**GIVEN TEXT:**
┄┄┄┄┄┄
Haji pottery (土師器, Hajiki) is a type of plain, unglazed, reddish-brown Japanese pottery or earthenware that was produced during the Kofun, Nara, and Heian periods of Japanese history. It was used for both ritual and utilitarian purposes, and many examples have been found in Japanese tombs, where they form part of the basis of dating archaeological sites.

== History ==
Haji ware evolved in the 4th century AD (during the Tumulus period) from the Yayoi pottery of the preceding period. The ornate decorations of Yayoi pottery were replaced by a plain, undecorated style, and the shapes began to become standardized. Great amounts of this pottery were produced by dedicated craft workshops in what later became the provinces of Yamato and Kawachi, and spread from there throughout western Japan, eventually reaching the eastern provinces. Some Haji ware pottery has been found in the enormous tombs of the Japanese emperors. By the end of the 5th century, Haji pottery was imitating Sue ware forms.

Also during this time, the Haniwa clay figurines were produced.

In the Nara period, Haji ware was often burnished and smoke-blackened by being fired in an oxygen-reduction atmosphere but at low temperatures. This sub-style is known as kokushoku-doki.

Haji ware came to an end with the development of glazes and ceramics in the late Heian period.

During a 2007 underwater archaeology survey on Ojikajima by the Asian Research Institute of Underwater Archaeology, examples of Chinese ceramics and Haji ware were recovered.
┄┄┄┄┄┄
**MATERIAL SHOWN:**
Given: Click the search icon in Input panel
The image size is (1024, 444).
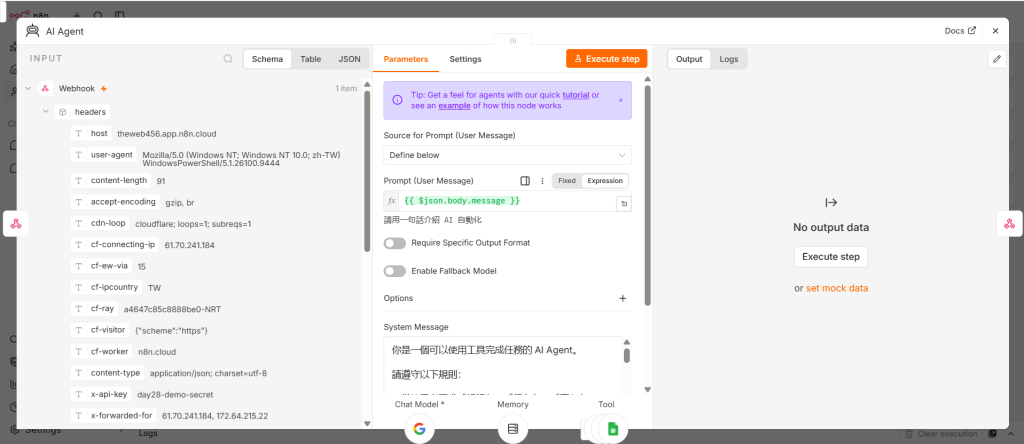Looking at the screenshot, I should [228, 59].
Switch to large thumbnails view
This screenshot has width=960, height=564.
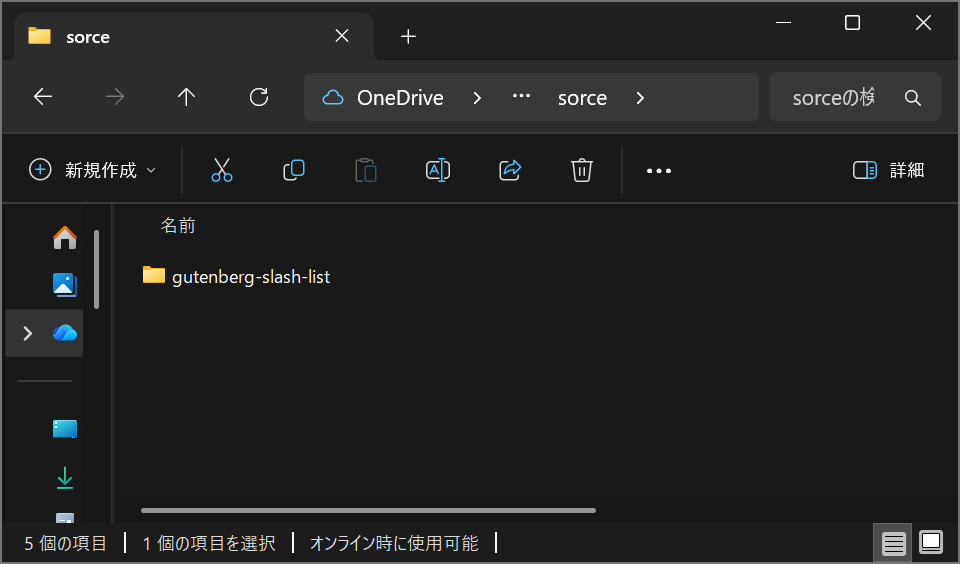tap(931, 543)
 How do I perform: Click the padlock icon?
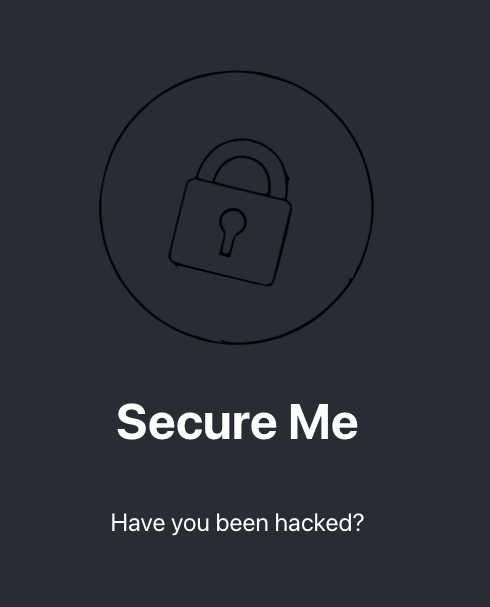[230, 213]
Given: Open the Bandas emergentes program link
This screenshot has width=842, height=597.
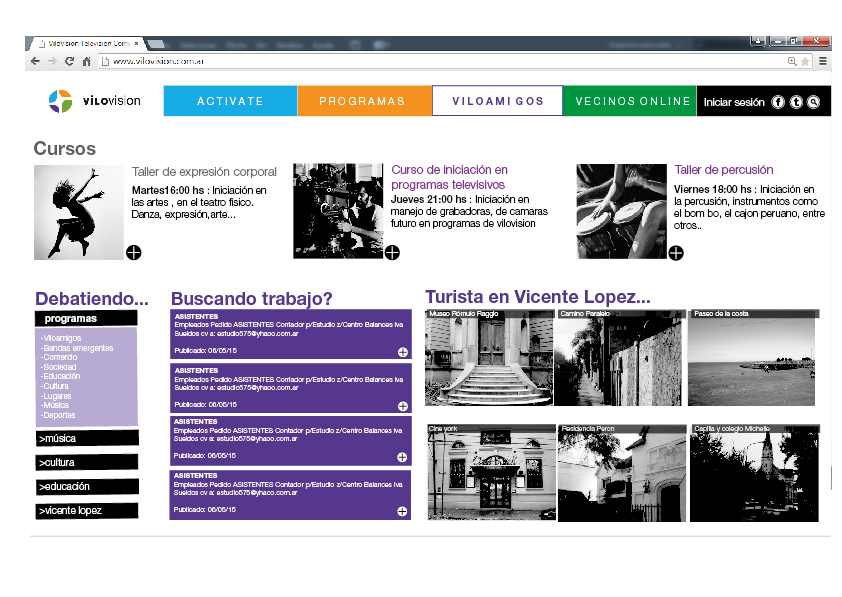Looking at the screenshot, I should click(78, 348).
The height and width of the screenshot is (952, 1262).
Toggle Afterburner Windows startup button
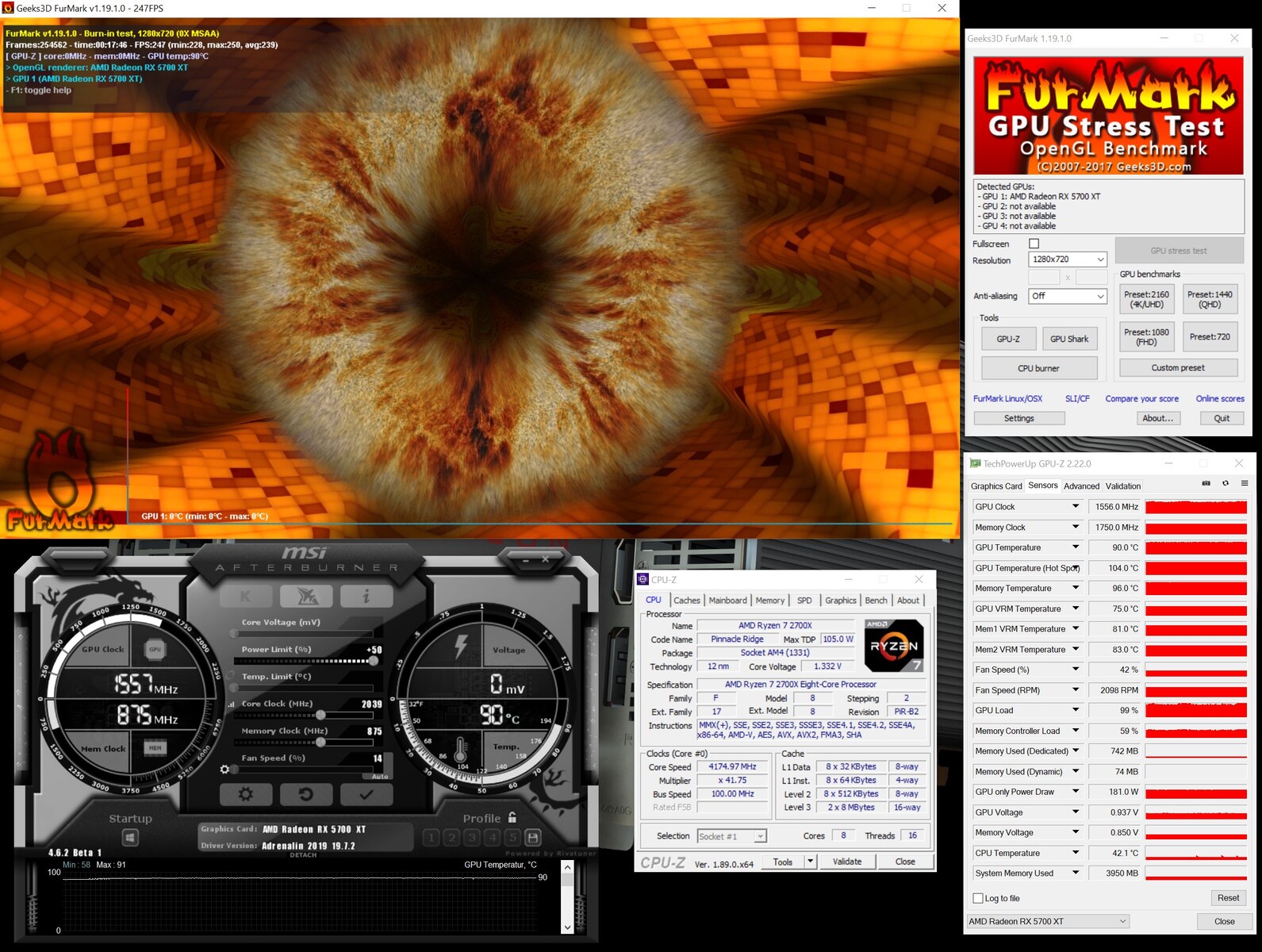(130, 837)
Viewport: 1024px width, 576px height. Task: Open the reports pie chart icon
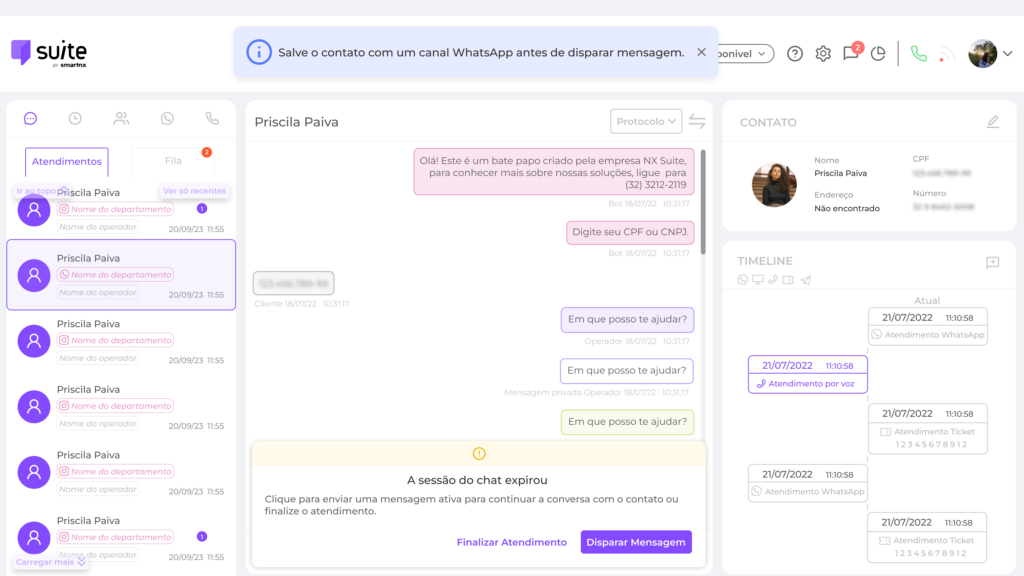[x=878, y=54]
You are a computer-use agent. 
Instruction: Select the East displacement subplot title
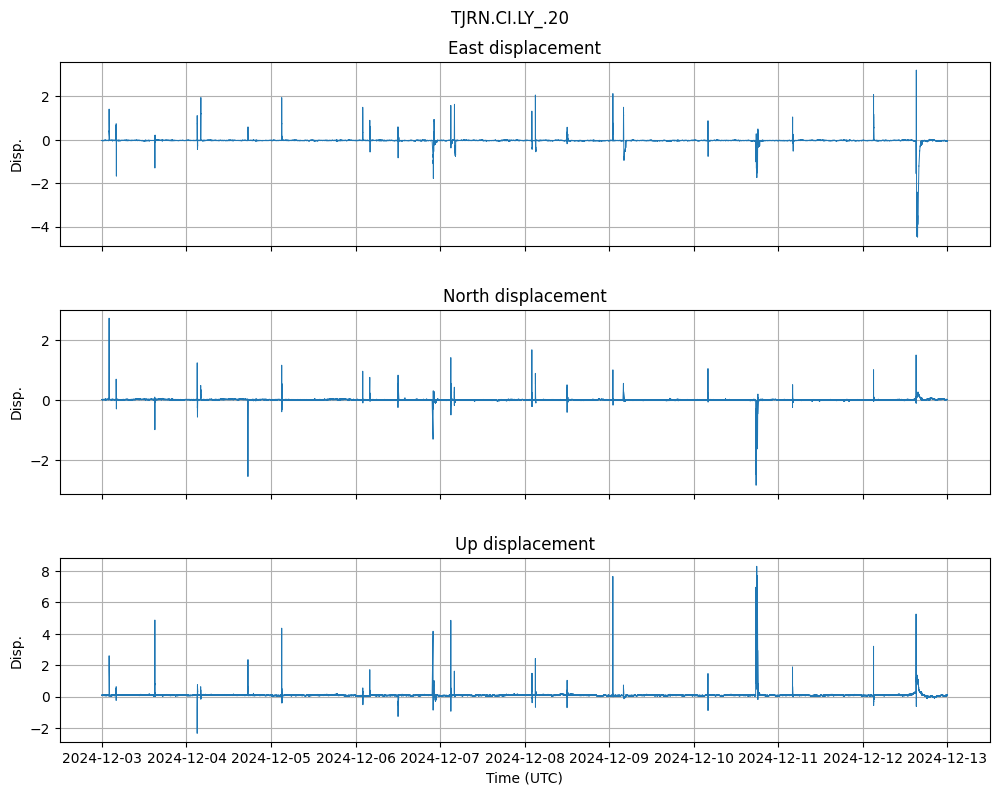[524, 48]
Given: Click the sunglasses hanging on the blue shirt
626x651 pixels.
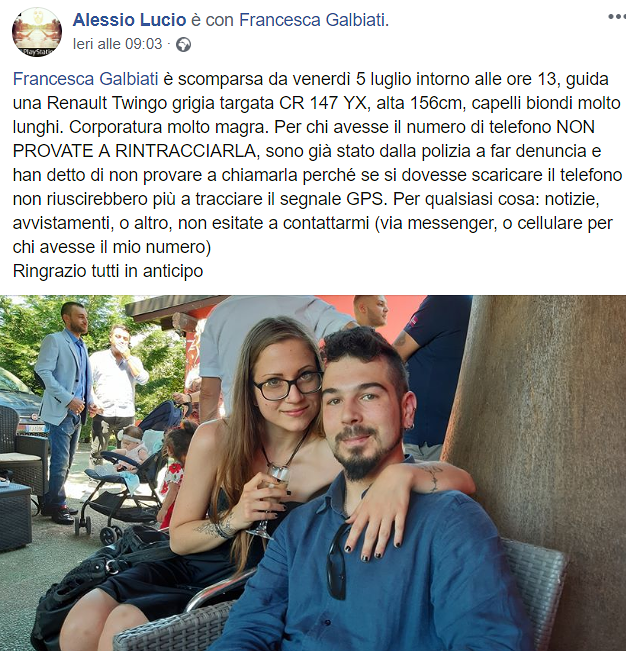Looking at the screenshot, I should (x=337, y=560).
┄┄┄┄┄┄
**WORK ITEM A:**
According to the passage on Haji pottery, what brought the production of Haji ware to an end, and when?
**WORK ITEM B:**
Copy the part of the passage on Haji pottery from "Haji pottery (土師器, Hajiki)" up to and including "dating archaeological sites." word for word.

**WRITTEN REPLY A:**
Haji ware came to an end because glazes and ceramics were developed. This happened in the late Heian period.

**WRITTEN REPLY B:**
Haji pottery (土師器, Hajiki) is a type of plain, unglazed, reddish-brown Japanese pottery or earthenware that was produced during the Kofun, Nara, and Heian periods of Japanese history. It was used for both ritual and utilitarian purposes, and many examples have been found in Japanese tombs, where they form part of the basis of dating archaeological sites.